Sejarah Dan Peradaban Islam

A.      Pengertian Sejarah Peradaban islam
Dalam pembahasan pengertian sejarah peradaban Islam ini,  terdapat tiga konsep utama yang perlu di jelaskan terlebih dahulu, yaitu: “sejarah”, “peradaban”, dan “Islam”. Ketiga konsep tersebut pada gilirannya perlu dipahami sebagai suatu kesatuan konsep  “sejarah dan peradaban Islam”.
1.    Pengertian Sejarah
Secara etimologis pengertian sejarah dapat ditelusuri dari asal kata sejarah yang sering dikatakan berasal dari kata arab “syajarah”, artinya “pohon kehidupan”. Yang mana dalam bahasa Inggris disebut “history”, sebuah kata yang lebih popular untuk menyebut sejarah sebagai ilmu pengetahuan.
Adapun Definisi sejarah menurut pendapat beberapa ahli yang dapat dipaparkan adalah sebagai berikut:
a.       MenurutIbnuKhaldun.
Sejarah adalah catatan tentang masyarakat umat manusia atau peradaban dunia, tentang perubahan-perubahan yang terjadi pada watak-watak masyarakat itu, seperti keliaran, keramah tamahan dan solidaritet golongan, tentang revolusi-revolusi dan pemberontakan-pemberontakan oleh segolongan rakyat melawan golongan yang lain dengan akibat timbulnya kerajaan-kerajaan dan negara-negara, dengan tingkat bermacam-macam, tentang bermacam-macam kegiatan dan kedudukan orang, baik untuk mencapai penghidupannya, maupun dalam bermacam-macam cabang ilmu pengetahuan dan pertukangan, dan padau mumnya tentang segala perubahan yang terjadi kedalam masyarakat karena watak masyarakat itu sendiri
b.      Menurut Bauer
Sejarah ialah suatu ilmu pengetahuan yang berikhtiar untuk melukiskan dan dengan penglihatan yang simpatik menjelaskan fenomena kehidupan sepanjang terjadi perubahan karena adanya hubungan antara manusia terhadap masyarakatnya.
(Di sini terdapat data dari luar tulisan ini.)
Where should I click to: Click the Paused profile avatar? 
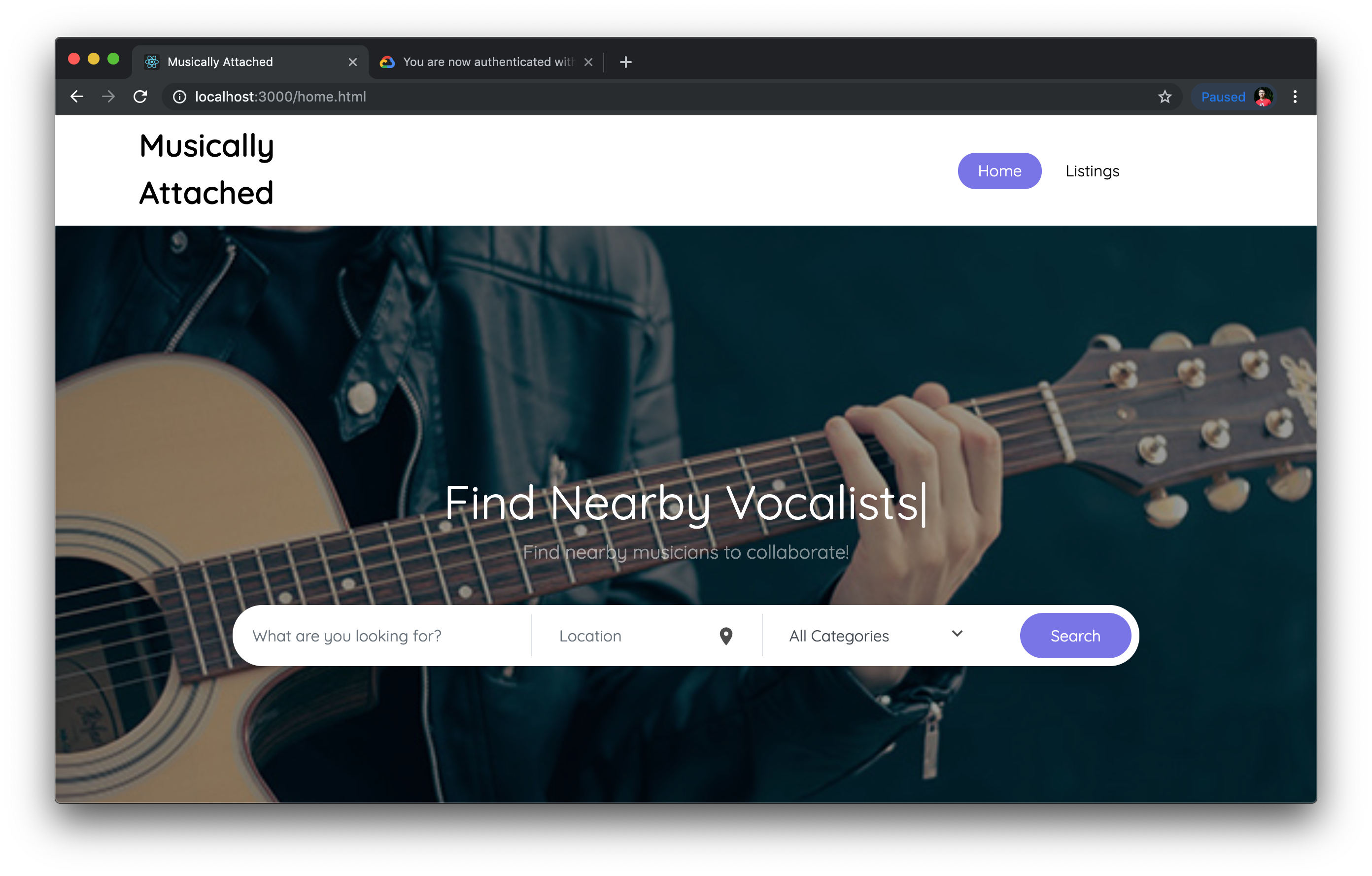1263,97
Melihat dampaknya pada masa-masa berikutnya atau yang berhubungan dengan kualitas mereka yang khas dan berkonsentrasi pada perubahan-perubahan yang temporerdan di dalam hubungan terhadap yang tidak dapat diproduksi kembali.
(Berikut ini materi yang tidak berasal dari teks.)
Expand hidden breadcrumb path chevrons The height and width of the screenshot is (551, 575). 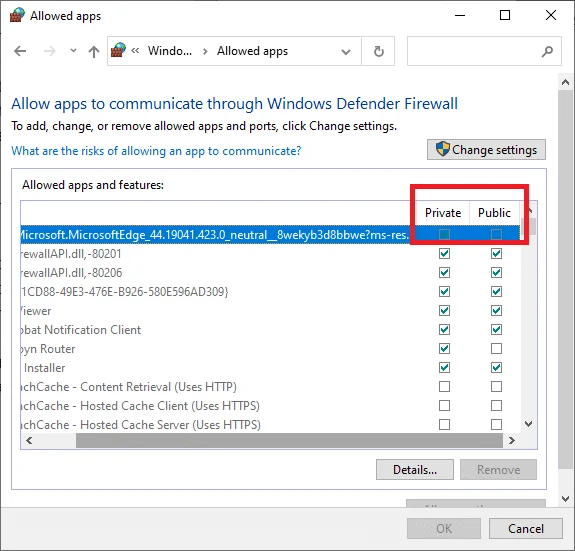click(135, 51)
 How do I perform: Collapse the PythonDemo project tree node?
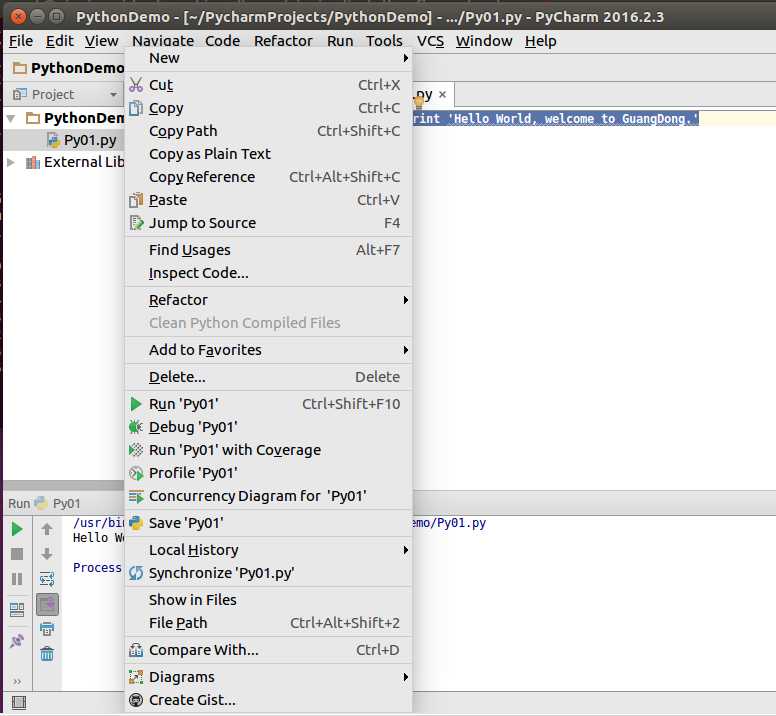[x=11, y=118]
c.       Menurut Zidi Gazalba
Sejarah adalah gambaran masa lalu tentang manusia dan sekitarnya sebagai makhluk sosial yang disusun secara ilmiah dan lengkap, meliputi urutan fakta tersebut dengan tafsiran dan penjelasan yang memberi pengertian dan kefahaman tentang apa yang telah berlalu itu.
d.      Menurut Brenheim
Sejarah adalah ilmu yang menyelidiki dan menceritakan fakta-fakta di dalam waktu temporer dan di dalam hubungan dengan perkembangan umat manusia dalam aktifitas mereka (baik individu maupun kolektif) sebagai makhluk sosial di dalam hubungan sebab akibat.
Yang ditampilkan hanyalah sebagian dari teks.